WHAT TO PRODUCE: Using the data below, copy every line that contains the word "will".

PROVIDED DATA:
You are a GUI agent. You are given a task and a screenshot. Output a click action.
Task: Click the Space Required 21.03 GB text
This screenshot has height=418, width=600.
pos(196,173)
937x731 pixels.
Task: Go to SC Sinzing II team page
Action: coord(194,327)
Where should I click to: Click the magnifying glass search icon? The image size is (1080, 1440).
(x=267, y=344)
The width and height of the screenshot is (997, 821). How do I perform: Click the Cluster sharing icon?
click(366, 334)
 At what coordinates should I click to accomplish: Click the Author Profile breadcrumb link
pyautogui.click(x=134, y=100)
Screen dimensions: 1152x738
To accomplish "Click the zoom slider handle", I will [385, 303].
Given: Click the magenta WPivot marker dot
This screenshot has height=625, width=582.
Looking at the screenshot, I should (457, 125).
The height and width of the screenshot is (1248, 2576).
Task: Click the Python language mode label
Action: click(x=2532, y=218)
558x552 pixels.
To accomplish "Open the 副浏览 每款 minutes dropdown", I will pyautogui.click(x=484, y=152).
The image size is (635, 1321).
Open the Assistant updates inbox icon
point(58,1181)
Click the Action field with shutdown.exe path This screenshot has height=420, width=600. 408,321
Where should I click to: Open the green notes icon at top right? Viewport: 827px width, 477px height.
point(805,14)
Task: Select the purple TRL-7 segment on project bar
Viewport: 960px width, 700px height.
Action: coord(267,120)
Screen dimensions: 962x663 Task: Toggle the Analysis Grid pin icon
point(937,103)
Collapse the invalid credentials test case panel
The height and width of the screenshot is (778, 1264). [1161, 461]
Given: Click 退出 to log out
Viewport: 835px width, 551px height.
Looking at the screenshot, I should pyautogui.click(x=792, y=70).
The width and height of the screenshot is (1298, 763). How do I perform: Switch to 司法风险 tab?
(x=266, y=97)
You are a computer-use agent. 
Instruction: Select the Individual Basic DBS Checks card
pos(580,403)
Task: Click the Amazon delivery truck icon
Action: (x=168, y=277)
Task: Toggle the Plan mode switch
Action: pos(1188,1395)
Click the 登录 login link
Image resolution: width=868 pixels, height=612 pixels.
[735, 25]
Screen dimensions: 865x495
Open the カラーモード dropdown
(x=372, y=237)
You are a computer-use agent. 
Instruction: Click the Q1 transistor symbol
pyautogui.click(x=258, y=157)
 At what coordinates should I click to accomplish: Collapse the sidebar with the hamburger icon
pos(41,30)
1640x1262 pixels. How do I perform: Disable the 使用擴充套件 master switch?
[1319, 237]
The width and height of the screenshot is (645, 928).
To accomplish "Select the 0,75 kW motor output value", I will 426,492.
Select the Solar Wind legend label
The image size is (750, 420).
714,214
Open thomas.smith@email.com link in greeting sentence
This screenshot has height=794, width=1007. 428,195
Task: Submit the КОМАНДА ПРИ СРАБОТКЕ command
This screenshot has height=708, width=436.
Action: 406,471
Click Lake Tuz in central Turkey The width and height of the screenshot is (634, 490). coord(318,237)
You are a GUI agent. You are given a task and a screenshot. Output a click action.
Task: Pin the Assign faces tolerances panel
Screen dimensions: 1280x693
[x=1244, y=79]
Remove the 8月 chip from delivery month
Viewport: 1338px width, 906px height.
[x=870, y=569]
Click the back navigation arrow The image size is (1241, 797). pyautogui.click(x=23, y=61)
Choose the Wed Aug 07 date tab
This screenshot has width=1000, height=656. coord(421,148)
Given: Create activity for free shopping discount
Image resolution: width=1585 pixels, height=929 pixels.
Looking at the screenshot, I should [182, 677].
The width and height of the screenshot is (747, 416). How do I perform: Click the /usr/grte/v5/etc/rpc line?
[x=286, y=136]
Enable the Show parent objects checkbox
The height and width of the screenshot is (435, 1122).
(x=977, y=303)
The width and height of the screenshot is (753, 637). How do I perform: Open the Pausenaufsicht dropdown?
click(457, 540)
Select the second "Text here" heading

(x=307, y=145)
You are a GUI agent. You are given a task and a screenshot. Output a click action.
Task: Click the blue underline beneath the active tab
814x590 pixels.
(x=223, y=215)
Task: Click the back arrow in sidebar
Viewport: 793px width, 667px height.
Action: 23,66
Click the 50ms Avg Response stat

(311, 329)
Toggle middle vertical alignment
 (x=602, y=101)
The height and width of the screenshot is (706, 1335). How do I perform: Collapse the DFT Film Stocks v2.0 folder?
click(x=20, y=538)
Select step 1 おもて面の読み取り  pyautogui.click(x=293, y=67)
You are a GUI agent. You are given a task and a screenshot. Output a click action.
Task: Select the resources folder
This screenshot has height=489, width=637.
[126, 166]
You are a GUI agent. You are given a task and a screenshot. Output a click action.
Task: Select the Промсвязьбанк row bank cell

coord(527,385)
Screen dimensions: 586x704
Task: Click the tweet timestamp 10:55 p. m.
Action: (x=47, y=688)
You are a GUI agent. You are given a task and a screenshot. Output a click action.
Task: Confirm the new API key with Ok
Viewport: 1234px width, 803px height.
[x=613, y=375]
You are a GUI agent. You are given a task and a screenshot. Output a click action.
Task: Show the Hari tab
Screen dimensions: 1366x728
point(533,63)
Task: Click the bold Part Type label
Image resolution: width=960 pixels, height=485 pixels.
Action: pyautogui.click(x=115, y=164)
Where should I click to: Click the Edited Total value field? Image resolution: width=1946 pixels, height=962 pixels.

ANSWER FOR THIS EXERCISE:
To accomplish "Click the zoom slider handle", I will [385, 303].
To accomplish "Open the 副浏览 每款 minutes dropdown", I will pyautogui.click(x=484, y=152).
To accomplish "Select the 0,75 kW motor output value", I will 426,492.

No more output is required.